TEXT FOR ANALYSIS.
Drinking 2 to 3 cups of coffee per day could have a surprising effect on longevity
A new study conducted by Australian scientists suggests that consuming two to three cups of decaffeinated, ground, and instant coffee can lower the risk of developing cardiovascular disease and dying early.
Scientists also believe that the benefits of the drink come from chemicals in coffee beans rather than caffeine.
"In this large, observational study, ground, instant, and decaffeinated coffee were associated with equivalent reductions in the incidence of cardiovascular disease and death from cardiovascular disease or any cause," says study author Professor Peter Kistler of the Baker Heart and Diabetes Research Institute in a media release.
"The results suggest that mild to moderate intake of ground, instant, and decaffeinated coffee should be considered part of a healthy lifestyle."
Tracking the health of nearly 450,000 volunteers
Examining data from the U.K. Biobank, an ongoing study that analyzes the health of the country's citizens, the research team gathered information about the dietary habits of the volunteers, specifically how much and what kind of coffee they generally drink.
At the start, researchers monitored the health and death of nearly 450,000 volunteers, who were over the age of 40 and had no documented cardiovascular disease, for longer than a 12-year follow-up period. The results have shown that compared to non-coffee drinkers, coffee drinkers are less likely to develop cardiovascular disease and die from any cause in general.
However, these advantages were also dependent on the amount and the type of coffee consumed. The biggest decrease in mortality was observed in those who consumed two to three cups of decaffeinated, ground, or instant coffee per day.
Those who drank one to five cups of ground and instant coffee per day had the lowest risk of developing arrhythmia, or an abnormal heartbeat while decaf hasn't shown any protective effects.

WORK TASK A. Using the article on coffee and longevity, explain why Professor Kistler says that mild to moderate intake of ground, instant, and decaffeinated coffee should be considered part of a healthy lifestyle.
WORK TASK B. Continue the article on coffee and longevity from the point where it stops.

LISTED RECORDS.

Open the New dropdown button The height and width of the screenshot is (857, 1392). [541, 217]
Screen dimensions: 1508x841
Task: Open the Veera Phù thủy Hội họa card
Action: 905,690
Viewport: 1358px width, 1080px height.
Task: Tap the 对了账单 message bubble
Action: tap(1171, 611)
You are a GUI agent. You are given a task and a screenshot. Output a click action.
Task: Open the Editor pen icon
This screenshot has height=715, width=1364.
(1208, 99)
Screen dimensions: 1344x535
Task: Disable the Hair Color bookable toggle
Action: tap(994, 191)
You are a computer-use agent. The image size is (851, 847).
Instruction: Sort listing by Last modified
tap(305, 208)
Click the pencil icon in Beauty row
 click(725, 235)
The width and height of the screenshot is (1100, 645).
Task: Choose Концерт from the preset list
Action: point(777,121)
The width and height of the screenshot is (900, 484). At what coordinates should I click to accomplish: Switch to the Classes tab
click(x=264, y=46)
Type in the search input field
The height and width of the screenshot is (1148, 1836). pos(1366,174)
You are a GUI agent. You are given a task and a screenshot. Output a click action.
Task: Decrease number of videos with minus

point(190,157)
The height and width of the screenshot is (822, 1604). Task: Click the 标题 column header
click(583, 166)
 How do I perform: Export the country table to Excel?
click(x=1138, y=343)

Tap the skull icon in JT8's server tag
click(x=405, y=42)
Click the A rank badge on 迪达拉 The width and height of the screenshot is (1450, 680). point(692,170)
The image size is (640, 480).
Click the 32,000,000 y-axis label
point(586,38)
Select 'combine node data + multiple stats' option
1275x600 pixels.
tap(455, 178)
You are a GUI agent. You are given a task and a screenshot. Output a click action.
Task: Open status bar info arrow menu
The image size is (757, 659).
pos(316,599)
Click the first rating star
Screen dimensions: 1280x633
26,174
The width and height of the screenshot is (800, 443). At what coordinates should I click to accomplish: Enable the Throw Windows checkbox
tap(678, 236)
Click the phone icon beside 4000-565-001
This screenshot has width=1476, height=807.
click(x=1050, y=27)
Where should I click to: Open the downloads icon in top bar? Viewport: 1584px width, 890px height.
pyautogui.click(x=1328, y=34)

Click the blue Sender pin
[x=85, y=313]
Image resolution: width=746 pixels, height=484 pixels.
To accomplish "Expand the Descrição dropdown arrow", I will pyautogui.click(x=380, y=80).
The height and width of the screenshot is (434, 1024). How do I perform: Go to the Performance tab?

ANSWER AREA A. He bases this on the results of the large observational study. In it, ground, instant, and decaffeinated coffee were all associated with equivalent reductions in the incidence of cardiovascular disease and in death from cardiovascular disease or any cause.

ANSWER AREA B.
"Drinking modest amounts of coffee shouldn't be discouraged"
“Caffeine is the most well-known constituent in coffee, but the beverage contains more than 100 biologically active components. It is likely that the non-caffeinated compounds were responsible for the positive relationships observed between coffee drinking, cardiovascular disease, and survival,” said study author Peter Kistler, a researcher at the Baker Heart and Diabetes Research Institute in Melbourne, in a statement from the European Society of Cardiology, the journal’s publishers.
"Our findings indicate that drinking modest amounts of coffee of all types should not be discouraged but can be enjoyed as a heart-healthy behavior."
The research is another addition to a long series of research on the effects of coffee on health. Current studies, however, cannot demonstrate a causal association. Therefore, randomized clinical trials are still needed to fully comprehend the connection between coffee and health.
The study was published in the European Journal of Preventive Cardiology.
Aims: Epidemiological studies report the beneficial effects of habitual coffee consumption on incident arrhythmia, cardiovascular disease (CVD), and mortality. However, the impact of different coffee preparations on cardiovascular outcomes and survival is largely unknown. The aim of this study was to evaluate associations between coffee subtypes on incident outcomes, utilizing the UK Biobank.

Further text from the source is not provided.